でも、熱中症のダメージがまだ残ってるので油断しないよう気を付けないと。
何かを集中して出来るようになってきたので、アマゾンプライムで映画を観た。
石坂浩二主演の金田一耕助シリーズの映画「獄門島」を。
獄門島は小学校の時に母方のおじいちゃんとビデオで観た。
物語の冒頭、松葉づえを突いた復員兵に金田一が道を尋ねるシーンがある。
この復員兵、事件のきっかけになる復員詐欺を働いていた。
復員詐欺とは戦地に赴いた夫や子供の帰りを待つ故郷の家族の元に赴いて、
「あなたのご主人or息子さんは間もなく帰ってきます」
と、伝える。実際に生きている場合はほとんどないらしい。
正式な戦死通知が来る前に家族に伝え、嘘と知らない家族はわざわざ伝えに来てくれたお礼にと出せる限りのご馳走を出してお礼をする。

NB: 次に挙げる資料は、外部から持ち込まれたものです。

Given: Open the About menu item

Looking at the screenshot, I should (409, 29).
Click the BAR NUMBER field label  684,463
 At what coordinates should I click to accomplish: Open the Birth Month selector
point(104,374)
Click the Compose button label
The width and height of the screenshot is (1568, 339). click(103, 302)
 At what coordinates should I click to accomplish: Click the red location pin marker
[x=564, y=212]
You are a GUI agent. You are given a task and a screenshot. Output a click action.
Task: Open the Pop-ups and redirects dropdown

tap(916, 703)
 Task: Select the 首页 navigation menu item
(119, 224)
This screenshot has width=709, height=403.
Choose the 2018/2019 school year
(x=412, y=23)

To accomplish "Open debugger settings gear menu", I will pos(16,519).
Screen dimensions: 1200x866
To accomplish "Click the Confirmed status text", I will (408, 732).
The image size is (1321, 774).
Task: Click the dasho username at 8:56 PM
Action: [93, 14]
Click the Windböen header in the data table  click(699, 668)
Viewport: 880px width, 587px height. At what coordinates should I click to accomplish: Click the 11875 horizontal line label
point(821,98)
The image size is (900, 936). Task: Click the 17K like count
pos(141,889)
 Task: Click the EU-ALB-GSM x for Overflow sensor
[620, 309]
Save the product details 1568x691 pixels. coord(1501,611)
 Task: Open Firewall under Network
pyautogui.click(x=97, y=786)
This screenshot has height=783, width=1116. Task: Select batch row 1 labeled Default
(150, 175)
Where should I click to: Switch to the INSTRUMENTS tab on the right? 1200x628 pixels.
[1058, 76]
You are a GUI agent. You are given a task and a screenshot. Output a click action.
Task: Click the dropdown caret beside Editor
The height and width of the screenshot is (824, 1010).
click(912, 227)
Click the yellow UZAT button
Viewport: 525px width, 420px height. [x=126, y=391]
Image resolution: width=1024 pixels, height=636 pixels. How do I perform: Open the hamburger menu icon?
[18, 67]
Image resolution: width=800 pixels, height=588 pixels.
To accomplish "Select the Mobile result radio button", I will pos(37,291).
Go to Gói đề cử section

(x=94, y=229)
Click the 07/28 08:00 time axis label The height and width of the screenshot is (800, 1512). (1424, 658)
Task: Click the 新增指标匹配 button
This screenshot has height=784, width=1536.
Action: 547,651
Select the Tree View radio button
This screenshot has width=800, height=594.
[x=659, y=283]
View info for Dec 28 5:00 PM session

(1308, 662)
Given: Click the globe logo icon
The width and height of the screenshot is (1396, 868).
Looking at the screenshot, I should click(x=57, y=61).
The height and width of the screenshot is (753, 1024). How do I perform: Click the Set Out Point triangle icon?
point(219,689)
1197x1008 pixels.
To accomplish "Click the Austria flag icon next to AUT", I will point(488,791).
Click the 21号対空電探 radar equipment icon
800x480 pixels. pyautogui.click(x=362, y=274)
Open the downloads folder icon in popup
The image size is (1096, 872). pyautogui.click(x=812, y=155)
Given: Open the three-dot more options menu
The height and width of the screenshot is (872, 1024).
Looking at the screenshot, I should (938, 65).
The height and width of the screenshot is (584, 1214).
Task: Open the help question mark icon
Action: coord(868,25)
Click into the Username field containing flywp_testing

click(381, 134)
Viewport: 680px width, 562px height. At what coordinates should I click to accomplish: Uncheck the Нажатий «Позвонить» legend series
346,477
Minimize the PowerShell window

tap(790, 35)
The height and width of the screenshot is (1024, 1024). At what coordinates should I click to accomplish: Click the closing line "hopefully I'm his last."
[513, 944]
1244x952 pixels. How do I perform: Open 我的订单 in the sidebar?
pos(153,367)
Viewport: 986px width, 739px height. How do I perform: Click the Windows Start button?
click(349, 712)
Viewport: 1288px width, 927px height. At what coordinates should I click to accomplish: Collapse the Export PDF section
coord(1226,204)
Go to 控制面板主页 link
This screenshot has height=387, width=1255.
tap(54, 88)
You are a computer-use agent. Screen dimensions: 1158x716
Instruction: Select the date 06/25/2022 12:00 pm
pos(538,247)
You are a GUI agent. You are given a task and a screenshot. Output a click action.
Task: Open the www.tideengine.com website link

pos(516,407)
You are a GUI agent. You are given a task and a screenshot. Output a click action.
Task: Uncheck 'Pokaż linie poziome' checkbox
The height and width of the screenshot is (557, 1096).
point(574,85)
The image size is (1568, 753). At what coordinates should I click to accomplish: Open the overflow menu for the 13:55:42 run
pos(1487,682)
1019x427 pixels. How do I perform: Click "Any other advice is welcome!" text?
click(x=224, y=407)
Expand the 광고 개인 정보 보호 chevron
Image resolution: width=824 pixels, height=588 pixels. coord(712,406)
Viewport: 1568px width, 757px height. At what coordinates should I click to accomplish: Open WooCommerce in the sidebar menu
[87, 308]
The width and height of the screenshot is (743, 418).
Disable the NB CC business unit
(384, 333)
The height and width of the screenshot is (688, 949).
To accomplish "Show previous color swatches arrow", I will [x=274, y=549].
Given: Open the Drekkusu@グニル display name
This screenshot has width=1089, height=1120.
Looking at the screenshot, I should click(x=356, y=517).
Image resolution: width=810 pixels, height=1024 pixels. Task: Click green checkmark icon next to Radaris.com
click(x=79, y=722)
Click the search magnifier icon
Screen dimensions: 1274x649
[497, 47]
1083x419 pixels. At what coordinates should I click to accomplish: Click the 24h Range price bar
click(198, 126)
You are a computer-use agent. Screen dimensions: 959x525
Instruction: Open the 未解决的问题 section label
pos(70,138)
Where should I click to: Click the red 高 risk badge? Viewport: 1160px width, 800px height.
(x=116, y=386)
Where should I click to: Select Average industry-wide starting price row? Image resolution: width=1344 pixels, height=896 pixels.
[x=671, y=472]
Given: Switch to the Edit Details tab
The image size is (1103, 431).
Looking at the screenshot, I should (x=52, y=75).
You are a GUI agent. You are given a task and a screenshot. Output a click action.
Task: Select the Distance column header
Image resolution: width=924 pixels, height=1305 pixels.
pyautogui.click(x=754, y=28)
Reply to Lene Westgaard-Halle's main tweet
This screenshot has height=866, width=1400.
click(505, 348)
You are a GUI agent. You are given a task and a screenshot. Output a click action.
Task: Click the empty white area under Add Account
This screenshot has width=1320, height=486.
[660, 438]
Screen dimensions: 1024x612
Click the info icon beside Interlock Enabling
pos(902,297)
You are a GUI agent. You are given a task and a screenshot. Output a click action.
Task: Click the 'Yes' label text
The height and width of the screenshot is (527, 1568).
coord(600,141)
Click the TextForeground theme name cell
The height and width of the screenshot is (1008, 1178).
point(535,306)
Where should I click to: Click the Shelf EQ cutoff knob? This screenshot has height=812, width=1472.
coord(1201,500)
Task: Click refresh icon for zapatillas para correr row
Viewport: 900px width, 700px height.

家族の中には帰り際にお土産として食料やお金を渡す人もいたらしい。
小学生の時に観た時、戦後まもなく皆が困ってる中、こんな詐欺をする人は酷いと、おじいちゃんに言うと、
「確かにこんなこと、やっちゃなんねえ。でも、この時代は今日どうやって生き延びるか。って、時代だった。じいちゃんはこの人を責めらんねえ」
おじいちゃんは画面を観たまま言った。
おじいちゃんも戦争に行った人だ。
戦地で何があったか。おじいちゃんはおばあちゃんに一度だけ話して、その後は誰にも話さなかった。
作中で復員兵が詐欺を働くさまを僕は犯罪としてしか見られない。
でも、同時代を生きたおじいちゃんには犯罪であることは同じでも僕には理解しきれない複雑な思いがあるんだろう。
当たり前だけど、獄門島を観た人は物語や役者の演技など、色々なとこを観て作品の世界に浸るんだろうと思う。
僕はこの映画を観ると映画それ自体より、あの時のおじいちゃんの言葉と悲しいと言うか寂しいと言うのか何とも言えない表情で話したのを思い出す。